▼▼▼
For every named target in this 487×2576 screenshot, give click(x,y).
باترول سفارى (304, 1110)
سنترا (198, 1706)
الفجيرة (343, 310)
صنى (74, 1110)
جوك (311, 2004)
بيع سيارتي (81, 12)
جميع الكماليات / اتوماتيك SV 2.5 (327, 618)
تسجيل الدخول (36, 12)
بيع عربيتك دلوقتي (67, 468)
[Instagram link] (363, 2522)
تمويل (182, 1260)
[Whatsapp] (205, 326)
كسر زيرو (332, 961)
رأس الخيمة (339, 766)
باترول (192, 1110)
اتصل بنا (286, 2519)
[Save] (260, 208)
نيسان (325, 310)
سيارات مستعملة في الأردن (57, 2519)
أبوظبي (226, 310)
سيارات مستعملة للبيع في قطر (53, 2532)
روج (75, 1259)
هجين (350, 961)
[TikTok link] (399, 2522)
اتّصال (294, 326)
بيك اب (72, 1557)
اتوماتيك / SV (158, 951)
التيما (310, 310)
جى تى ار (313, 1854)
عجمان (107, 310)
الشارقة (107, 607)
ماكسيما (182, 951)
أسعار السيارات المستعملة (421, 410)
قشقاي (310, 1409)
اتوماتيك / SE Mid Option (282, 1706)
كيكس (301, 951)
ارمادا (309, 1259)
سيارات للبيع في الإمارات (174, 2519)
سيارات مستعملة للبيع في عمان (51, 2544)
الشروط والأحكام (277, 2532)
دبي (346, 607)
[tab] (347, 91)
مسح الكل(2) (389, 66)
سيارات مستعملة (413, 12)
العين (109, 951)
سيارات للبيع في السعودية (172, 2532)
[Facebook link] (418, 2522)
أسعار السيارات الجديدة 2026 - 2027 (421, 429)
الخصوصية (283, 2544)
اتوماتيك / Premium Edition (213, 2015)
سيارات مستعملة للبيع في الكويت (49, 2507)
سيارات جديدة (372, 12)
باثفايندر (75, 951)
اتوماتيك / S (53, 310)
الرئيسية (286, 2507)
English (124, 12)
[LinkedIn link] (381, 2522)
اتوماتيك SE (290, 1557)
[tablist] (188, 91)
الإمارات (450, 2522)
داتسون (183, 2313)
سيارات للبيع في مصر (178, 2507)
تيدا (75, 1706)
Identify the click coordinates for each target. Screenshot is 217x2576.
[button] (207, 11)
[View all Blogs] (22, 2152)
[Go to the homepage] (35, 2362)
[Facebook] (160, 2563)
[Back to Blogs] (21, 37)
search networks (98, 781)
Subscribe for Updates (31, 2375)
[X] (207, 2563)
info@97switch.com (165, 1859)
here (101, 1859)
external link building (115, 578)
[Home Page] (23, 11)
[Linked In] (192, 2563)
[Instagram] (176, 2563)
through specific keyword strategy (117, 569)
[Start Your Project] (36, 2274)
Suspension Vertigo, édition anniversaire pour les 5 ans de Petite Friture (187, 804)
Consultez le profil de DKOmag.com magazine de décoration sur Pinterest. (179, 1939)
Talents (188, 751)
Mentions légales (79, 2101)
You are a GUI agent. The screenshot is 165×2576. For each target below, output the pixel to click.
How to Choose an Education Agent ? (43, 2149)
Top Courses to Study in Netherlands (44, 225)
▲▲▲
EXERCISE: Word for word, repeat every entry listed above.

RESPONSE TO THIS EXERCISE:
For every named target in this 487×2576 screenshot, give click(x,y).
باترول سفارى (304, 1110)
سنترا (198, 1706)
الفجيرة (343, 310)
صنى (74, 1110)
جوك (311, 2004)
بيع سيارتي (81, 12)
جميع الكماليات / اتوماتيك SV 2.5 (327, 618)
تسجيل الدخول (36, 12)
بيع عربيتك دلوقتي (67, 468)
[Instagram link] (363, 2522)
تمويل (182, 1260)
[Whatsapp] (205, 326)
كسر زيرو (332, 961)
رأس الخيمة (339, 766)
باترول (192, 1110)
اتصل بنا (286, 2519)
[Save] (260, 208)
نيسان (325, 310)
سيارات مستعملة في الأردن (57, 2519)
أبوظبي (226, 310)
سيارات مستعملة للبيع في قطر (53, 2532)
روج (75, 1259)
هجين (350, 961)
[TikTok link] (399, 2522)
اتّصال (294, 326)
بيك اب (72, 1557)
اتوماتيك / SV (158, 951)
التيما (310, 310)
جى تى ار (313, 1854)
عجمان (107, 310)
الشارقة (107, 607)
ماكسيما (182, 951)
أسعار السيارات المستعملة (421, 410)
قشقاي (310, 1409)
اتوماتيك / SE Mid Option (282, 1706)
كيكس (301, 951)
ارمادا (309, 1259)
سيارات للبيع في الإمارات (174, 2519)
سيارات مستعملة للبيع في عمان (51, 2544)
الشروط والأحكام (277, 2532)
دبي (346, 607)
[tab] (347, 91)
مسح الكل(2) (389, 66)
سيارات مستعملة (413, 12)
العين (109, 951)
سيارات للبيع في السعودية (172, 2532)
[Facebook link] (418, 2522)
أسعار السيارات الجديدة 2026 - 2027 (421, 429)
الخصوصية (283, 2544)
اتوماتيك / Premium Edition (213, 2015)
سيارات مستعملة للبيع في الكويت (49, 2507)
سيارات جديدة (372, 12)
باثفايندر (75, 951)
اتوماتيك / S (53, 310)
الرئيسية (286, 2507)
English (124, 12)
[LinkedIn link] (381, 2522)
اتوماتيك SE (290, 1557)
[tablist] (188, 91)
الإمارات (450, 2522)
داتسون (183, 2313)
سيارات للبيع في مصر (178, 2507)
تيدا (75, 1706)
Identify the click coordinates for each target. Screenshot is 217x2576.
[button] (207, 11)
[View all Blogs] (22, 2152)
[Go to the homepage] (35, 2362)
[Facebook] (160, 2563)
[Back to Blogs] (21, 37)
search networks (98, 781)
Subscribe for Updates (31, 2375)
[X] (207, 2563)
info@97switch.com (165, 1859)
here (101, 1859)
external link building (115, 578)
[Home Page] (23, 11)
[Linked In] (192, 2563)
[Instagram] (176, 2563)
through specific keyword strategy (117, 569)
[Start Your Project] (36, 2274)
Suspension Vertigo, édition anniversaire pour les 5 ans de Petite Friture (187, 804)
Consultez le profil de DKOmag.com magazine de décoration sur Pinterest. (179, 1939)
Talents (188, 751)
Mentions légales (79, 2101)
You are a GUI agent. The screenshot is 165×2576. For each target below, output the pixel to click.
How to Choose an Education Agent ? (43, 2149)
Top Courses to Study in Netherlands (44, 225)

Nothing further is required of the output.